Comment demander l’e-Visa sans payer plus que nécessaire
- Vérifiez votre éligibilité. Votre nationalité, votre passeport, le motif et le point d’entrée envisagé doivent être compatibles avec l’e-Visa. Certains voyageurs, notamment les titulaires d’une carte OCI, n’ont pas besoin du même document.
- Choisissez la bonne durée. Comparez un visa de 30 jours à une formule d’un an ou de cinq ans en fonction de vos voyages réellement prévus.
- Préparez vos documents numériques. Il faut habituellement une copie lisible de la page d’identité du passeport et une photo récente répondant au format demandé. Selon la catégorie, d’autres pièces peuvent être requises.
- Déposez le dossier sur le portail officiel. Prenez le temps de relire chaque champ avant de payer, surtout votre identité, votre numéro de passeport, votre adresse e-mail et votre date d’arrivée estimée.
- Anticipez. Ne confondez pas la date de dépôt, la date de délivrance de l’autorisation électronique et la période d’entrée permise. Les délais et fenêtres de demande affichés par le site officiel prévalent.
- Imprimez l’autorisation accordée. Conservez également une version sur votre téléphone, ainsi que votre billet retour ou de continuation, vos réservations et les coordonnées de votre hébergement.
Conditions d’entrée : le prix du visa ne suffit pas
Obtenir une autorisation électronique ne signifie pas que tout le reste est facultatif. Pour un voyage depuis la France, vérifiez que votre passeport dispose généralement d’une validité d’au moins six mois à compter de l’arrivée et de pages vierges suffisantes, selon les exigences en vigueur. Contrôlez aussi les aéroports et ports autorisés pour l’arrivée avec un e-Visa : tous les points de passage terrestres ne fonctionnent pas nécessairement avec cette formule.

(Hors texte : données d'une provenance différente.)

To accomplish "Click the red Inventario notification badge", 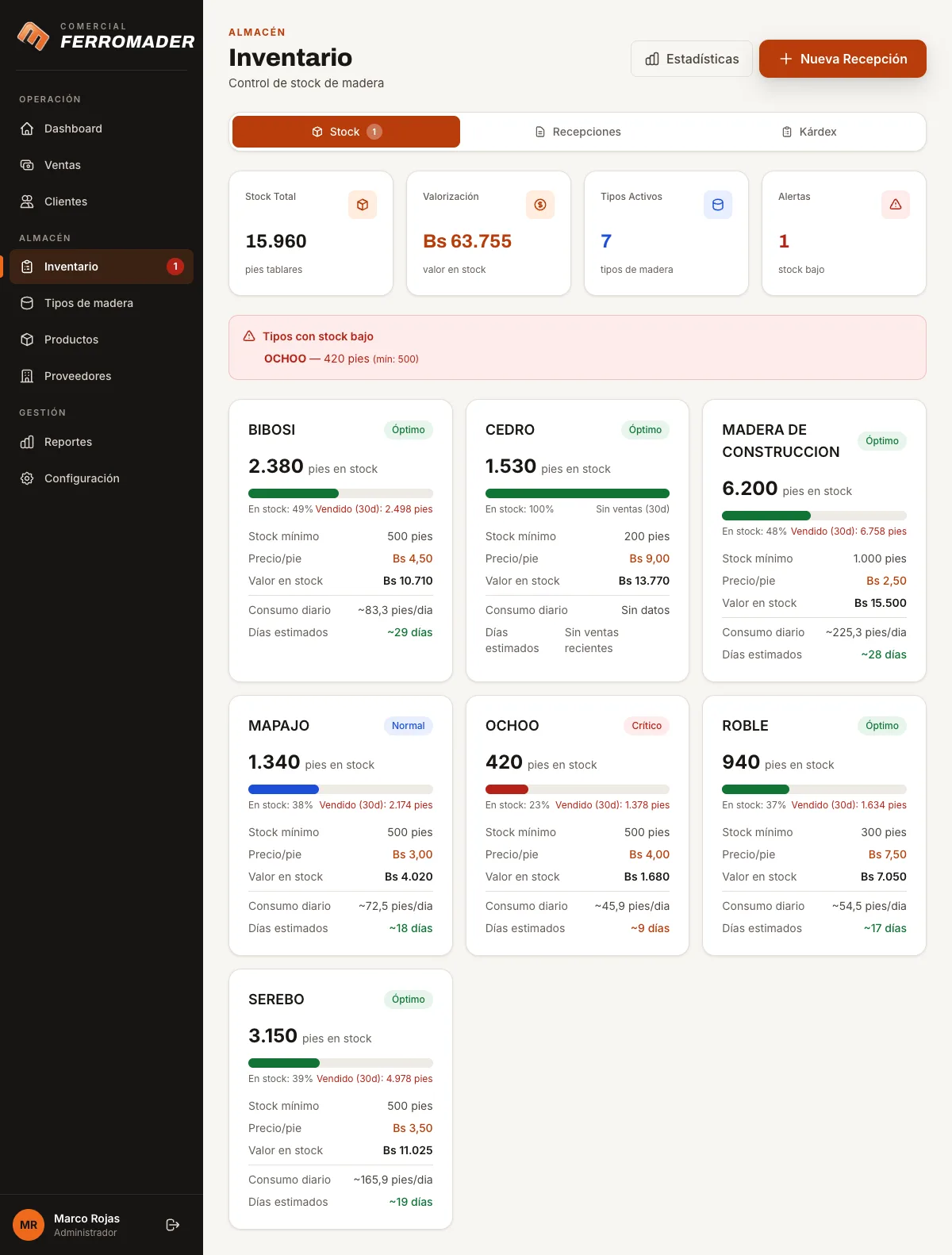I will click(x=175, y=267).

Les règles sanitaires, sécuritaires et d’immigration peuvent évoluer. Avant de réserver un itinéraire incluant une frontière terrestre, le Ladakh, le Sikkim, les îles Andaman-et-Nicobar ou d’autres zones soumises à des formalités particulières, vérifiez si un permis supplémentaire est nécessaire. Ce permis n’est pas toujours compris dans le coût du visa.

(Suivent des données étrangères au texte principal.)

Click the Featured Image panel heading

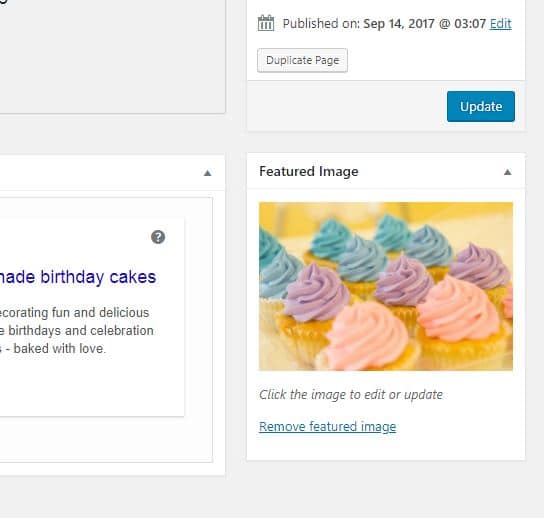pyautogui.click(x=309, y=171)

Petit budget : combien prévoir au total avant de partir ?
Pour une Française effectuant seule une demande touristique en ligne, prévoyez le tarif de l’e-Visa converti en euros, augmenté de quelques euros de frais de transaction éventuels. Pour un voyage ponctuel, cela représente souvent un poste de dépense modéré. En revanche, le total peut monter rapidement si vous ajoutez un intermédiaire, une expédition de documents pour un visa classique, un éventuel permis régional ou une assurance voyage.
Gardez aussi en tête que le visa est un coût distinct du vol, des taxes aériennes, de l’assurance, des vaccins éventuellement recommandés après avis médical et de votre budget sur place. Une ligne « formalités » dans votre tableau de préparation évite les dépenses oubliées.
⚠️ Attention aux faux services officiels
Ne communiquez jamais les données de votre passeport ou votre carte bancaire à un site dont l’identité vous semble floue. Vérifiez l’URL, les mentions légales et le détail des frais avant validation. Pour l’e-Visa, privilégiez le domaine gouvernemental indien ; pour un visa papier, passez par le site de l’ambassade ou du prestataire officiellement désigné.
En pratique : pour un séjour touristique classique, commencez par contrôler le barème de l’e-Visa officiel, sélectionnez la durée la plus cohérente avec vos projets et déposez vous-même un dossier soigneusement relu. Vous paierez ainsi le juste prix, tout en gardant votre énergie pour la partie la plus agréable : imaginer votre itinéraire indien.